Ted and I decided it would be best for Meredith and me to seclude ourselves in our small master bathroom with steam filling the room. Meredith was so tired (as was I, embarking on my second night of no sleep) that I made her an elevated bed on the floor with pillows and blankets. 


It took some time but the coughing subsided and I felt her little body ease and melt against mine. She rested. I prepared a spot in my bed and placed her curly damp head on a prop of pillows. After a time though she was at it again. This time she wheezed with every breath in and out. So she could barely breathe as it was and now she was wheezing as she did breathe. 

At this point I'm sure many people are surprised I didn't bring her to the hospital. Certainly the ER doctors could fix her in a jif or at least fix her up before morning. But you don't know our little hospital. They don't really treat children. I was sure they'd get her breathing better and send her off somewhere else. I had my lifeline in Ted and he just confirmed all my efforts. As long as her breathing wasn't labored and her color was fine, it was OK. 

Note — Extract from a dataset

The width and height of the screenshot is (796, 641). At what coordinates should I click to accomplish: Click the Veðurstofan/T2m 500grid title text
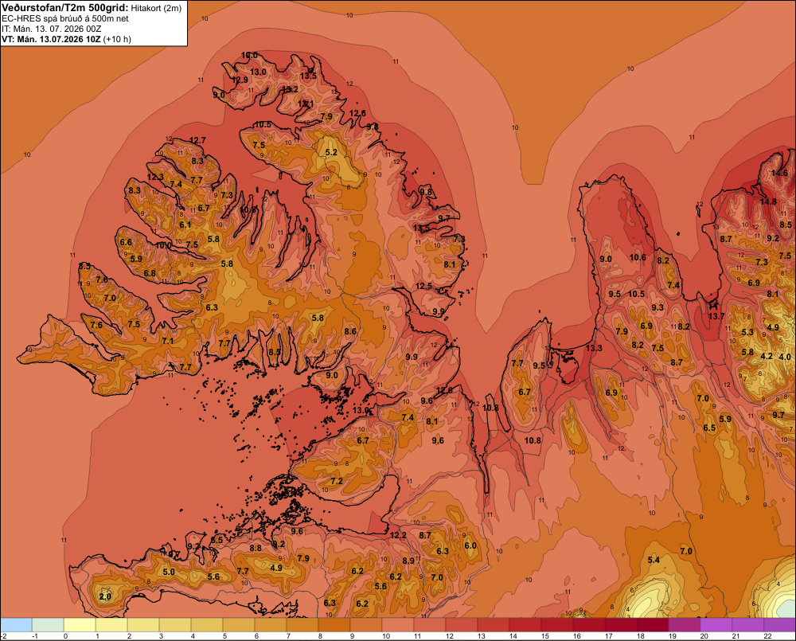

All in all we spent half the night on the bathroom floor and the other half either fitful and monitoring or sleeping lightly and restlessly. 

It was awful. I knew Mer had been sniffly and sneezy all day but this seemed a little  ridiculous for allergies. But what could be wrong? I assumed she had a big glob of mucous, like what she spewed out earlier, causes by swallowing too much snot all day, making it difficult breathe.  But I was wrong. 


Ted came home in the morning to find a greatly improved Meredith. Her lungs even sounded pretty clear. So what was going on?? Ted made a doctor appointment for Meredith. She, Simon, and I went together. In my sleep deprived haze I barely was able to describe Meredith's previous night's ailments. Shortness of breath, coughing so much it was hard breathe, coughing, dripping, wheezing... Her doctor asked of she, on top of these issues, frequently coughs around bedtime. She does. He asked a few more questions and said he believes she has Asthma. 

Suddenly things were clearer. Her night coughs. Her inexplicable wake ups. Why she can't calm herself after getting worked up crying. The occasional and isolated barking cough when she is perfectly well. Meredith has Asthma. I felt almost stupid for never putting it all together previously. Except that I'm not a doctor so we'll let this one slide. 

Meredith, after a wicked battle with the pharmacy, has now taken her Asthma medication twice and practiced with her inhaler and spacer (chamber attachment for an inhale that allows them to inhale at their pace rather than immediately and deeply). Last night we had no coughing and she slept so well. Actually, so well she peed her bed. Actually abnormal for Mer and proving to me she is sleeping deeper. 



That night was the pits. It was so hard to see my sweet daughter in distress and be able to do nothing about it. I'm strangely grateful to find out she has Asthma. But now we can get it under control and it's something she may outgrow. Being that I am who I am I'm still getting over seeing Meredith in a poor state two nights ago but I'm so glad  she is improving and I'm hoping it improves her quality of life. 

3 comments:

Jewel said...

This post made cry-I'm so glad that you and your doctor will now be able to help her breathe more easily...what an awful night for you!

The Browns said...

AW! Poor Mer! I'm so sorry. It is so hard to watch your baby go through that. I'm glad she's doing better!

Heather said...

That sounds so awful! But you guys seem to have your parenting heads on straight and took smart, calm action. While scary, I agree that it is good to know she has asthma. Now you know what you're facing, how to deal with it, and take methods to keep it from getting too bad. I hope things continue to get better!